TASKS TO PERFORM:
1. Reproduce the passage about Kakembo's farming, beginning at the words "The village of" and stopping after "had been common.", but switch "liquor" to "beer".
2. Write a continuation of the passage about Kakembo and his grandparents' village, starting after its last sentence.

SELECTED PASSAGE:
--------

As a child Kakembo had learned from his grandmother the art of seed preservation, land and water management, natural ways to deter pests, and which plants should be grown together. He decided to return to his grandparent’s village to start over and use her traditional methods. Kakembo continues to tailor her approach to respond to the impacts of climate change, notably the disruption in the water cycle. He focuses on preserving local varieties, especially those that perform well during drought, and uses mulching and animal manure to preserve ground moisture while cultivating the soil with organic material.
The village of his grandparents, Kikandwa, had also had a bad experience with commercial farming. Most of the region had been deforested using slash and burn to grow a single type of banana that was distilled into liquor. Farmers had not been growing crops for subsistence and the bananas were susceptible to banana wilt, compromising fields of trees. Food scarcity and theft between neighbors had been common.

--------

DATA SECTION:
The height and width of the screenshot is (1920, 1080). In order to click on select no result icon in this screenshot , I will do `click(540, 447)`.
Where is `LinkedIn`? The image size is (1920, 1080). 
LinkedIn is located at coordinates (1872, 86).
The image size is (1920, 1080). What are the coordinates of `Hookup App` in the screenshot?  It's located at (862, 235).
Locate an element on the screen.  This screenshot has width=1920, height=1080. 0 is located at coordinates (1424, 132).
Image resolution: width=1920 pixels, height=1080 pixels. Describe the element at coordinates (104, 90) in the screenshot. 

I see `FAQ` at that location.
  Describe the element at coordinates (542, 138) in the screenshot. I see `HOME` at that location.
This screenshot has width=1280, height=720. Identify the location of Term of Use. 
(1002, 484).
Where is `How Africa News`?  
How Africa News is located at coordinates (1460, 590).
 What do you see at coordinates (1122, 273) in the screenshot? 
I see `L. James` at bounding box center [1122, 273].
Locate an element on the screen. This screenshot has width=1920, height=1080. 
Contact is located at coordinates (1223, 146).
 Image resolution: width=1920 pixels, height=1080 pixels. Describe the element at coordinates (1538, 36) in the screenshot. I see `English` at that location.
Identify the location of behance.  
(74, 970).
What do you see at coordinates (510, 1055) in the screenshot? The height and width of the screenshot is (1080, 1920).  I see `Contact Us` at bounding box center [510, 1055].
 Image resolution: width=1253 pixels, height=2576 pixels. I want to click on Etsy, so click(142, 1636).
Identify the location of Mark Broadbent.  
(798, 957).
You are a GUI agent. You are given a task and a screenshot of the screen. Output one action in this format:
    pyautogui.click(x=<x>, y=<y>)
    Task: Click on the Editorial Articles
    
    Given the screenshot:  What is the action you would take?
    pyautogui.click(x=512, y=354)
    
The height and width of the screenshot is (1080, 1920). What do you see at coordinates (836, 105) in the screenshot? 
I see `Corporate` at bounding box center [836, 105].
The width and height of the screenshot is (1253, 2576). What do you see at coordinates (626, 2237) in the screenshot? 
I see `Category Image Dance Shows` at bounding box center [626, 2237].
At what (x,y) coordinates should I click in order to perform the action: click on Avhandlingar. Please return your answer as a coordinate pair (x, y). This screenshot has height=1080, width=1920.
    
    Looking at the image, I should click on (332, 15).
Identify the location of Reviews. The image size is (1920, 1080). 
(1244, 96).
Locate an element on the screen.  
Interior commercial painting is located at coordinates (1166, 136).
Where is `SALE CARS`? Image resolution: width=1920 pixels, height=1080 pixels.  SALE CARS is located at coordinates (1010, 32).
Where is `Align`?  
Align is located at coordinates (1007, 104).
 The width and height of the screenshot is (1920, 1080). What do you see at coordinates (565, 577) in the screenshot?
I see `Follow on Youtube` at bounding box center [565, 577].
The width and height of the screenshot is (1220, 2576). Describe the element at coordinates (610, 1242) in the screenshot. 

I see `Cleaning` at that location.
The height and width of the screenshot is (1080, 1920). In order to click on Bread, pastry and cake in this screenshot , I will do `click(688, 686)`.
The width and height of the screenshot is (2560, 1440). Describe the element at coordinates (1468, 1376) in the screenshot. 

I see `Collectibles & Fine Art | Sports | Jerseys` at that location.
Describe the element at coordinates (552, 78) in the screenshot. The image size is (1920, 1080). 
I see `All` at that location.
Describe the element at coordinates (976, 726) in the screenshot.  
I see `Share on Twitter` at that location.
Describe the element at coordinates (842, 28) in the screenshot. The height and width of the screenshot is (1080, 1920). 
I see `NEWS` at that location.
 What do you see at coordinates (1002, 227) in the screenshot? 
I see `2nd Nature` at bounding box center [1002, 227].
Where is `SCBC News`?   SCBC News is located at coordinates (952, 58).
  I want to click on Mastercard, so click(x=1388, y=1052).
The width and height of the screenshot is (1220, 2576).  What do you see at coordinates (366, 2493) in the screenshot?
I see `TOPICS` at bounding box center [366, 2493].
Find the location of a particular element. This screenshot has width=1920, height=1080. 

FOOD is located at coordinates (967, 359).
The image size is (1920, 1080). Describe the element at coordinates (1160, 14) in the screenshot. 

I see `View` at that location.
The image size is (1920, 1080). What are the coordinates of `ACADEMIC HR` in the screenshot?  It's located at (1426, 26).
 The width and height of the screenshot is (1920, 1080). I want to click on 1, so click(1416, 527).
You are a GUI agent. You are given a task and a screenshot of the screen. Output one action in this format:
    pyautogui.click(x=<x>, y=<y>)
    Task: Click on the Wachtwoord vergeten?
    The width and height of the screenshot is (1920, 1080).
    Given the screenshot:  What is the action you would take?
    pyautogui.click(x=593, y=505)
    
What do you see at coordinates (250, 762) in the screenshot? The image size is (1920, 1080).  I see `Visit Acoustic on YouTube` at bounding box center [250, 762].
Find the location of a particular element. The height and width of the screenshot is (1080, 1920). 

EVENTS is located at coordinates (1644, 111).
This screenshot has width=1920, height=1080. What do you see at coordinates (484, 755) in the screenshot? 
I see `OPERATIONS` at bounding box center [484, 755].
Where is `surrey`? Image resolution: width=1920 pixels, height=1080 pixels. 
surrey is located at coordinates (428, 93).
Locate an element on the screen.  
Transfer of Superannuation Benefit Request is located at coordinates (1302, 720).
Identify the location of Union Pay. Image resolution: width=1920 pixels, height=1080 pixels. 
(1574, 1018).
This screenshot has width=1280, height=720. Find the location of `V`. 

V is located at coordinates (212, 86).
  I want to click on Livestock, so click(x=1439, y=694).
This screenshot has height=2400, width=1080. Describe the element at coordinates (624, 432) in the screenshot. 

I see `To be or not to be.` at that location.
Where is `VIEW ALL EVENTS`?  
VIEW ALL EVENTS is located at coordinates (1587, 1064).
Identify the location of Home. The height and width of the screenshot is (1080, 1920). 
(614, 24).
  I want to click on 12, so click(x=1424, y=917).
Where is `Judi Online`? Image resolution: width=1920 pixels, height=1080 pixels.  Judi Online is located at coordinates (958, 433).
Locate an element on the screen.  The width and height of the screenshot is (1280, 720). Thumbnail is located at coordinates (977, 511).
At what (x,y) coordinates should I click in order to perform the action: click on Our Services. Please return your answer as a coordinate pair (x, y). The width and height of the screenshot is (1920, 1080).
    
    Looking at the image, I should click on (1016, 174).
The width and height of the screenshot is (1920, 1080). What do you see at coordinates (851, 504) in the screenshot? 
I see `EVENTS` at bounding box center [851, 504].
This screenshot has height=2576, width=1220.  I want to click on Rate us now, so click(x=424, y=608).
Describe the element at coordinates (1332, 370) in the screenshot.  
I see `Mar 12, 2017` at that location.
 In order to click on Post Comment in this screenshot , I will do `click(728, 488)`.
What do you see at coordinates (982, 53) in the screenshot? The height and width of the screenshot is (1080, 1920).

--------

ANSWERS IN ORDER:
1.
The village of his grandparents, Kikandwa, had also had a bad experience with commercial farming. Most of the region had been deforested using slash and burn to grow a single type of banana that was distilled into beer. Farmers had not been growing crops for subsistence and the bananas were susceptible to banana wilt, compromising fields of trees. Food scarcity and theft between neighbors had been common.

2.
Kakembo joined KEA, which was engaging local farmers to diversify their crops and use sustainable farming methods to improve the economy and quality of life for the community. They began with a reforestation project to create micro-environments that attracted biodiversity, reduced soil erosion from wind and water runoff, retained moisture in the soil, and provided shade from the equatorial sun. These areas were successfully established more than a decade ago along the borders between plots and on land that farmers had intentionally set aside. The benefits of reforestation were most evident during droughts, when farmers with forests performed better than those without. Interest in reforestation has grown as droughts have become more common and prolonged.
Kakembo shared his concern that commercially available seeds provided inconsistent germination; an expensive gamble. Instead he uses his grandmother’s technique for seed preservation. The first step is to set aside some of the best crops from each harvest to continuously improve the quality of each subsequent harvest. The seeds must be consistent in size and shape. For instance he will take only kernels from the center of an ear of corn, using the smaller kernels for animal feed or corn flour. It takes 120 ears of corn to provide enough seed for 1 acre. The seeds are sun-dried or smoked, and can be preserved up to 6 months. He preserves heritage seeds, protecting the local varieties and improving biodiversity.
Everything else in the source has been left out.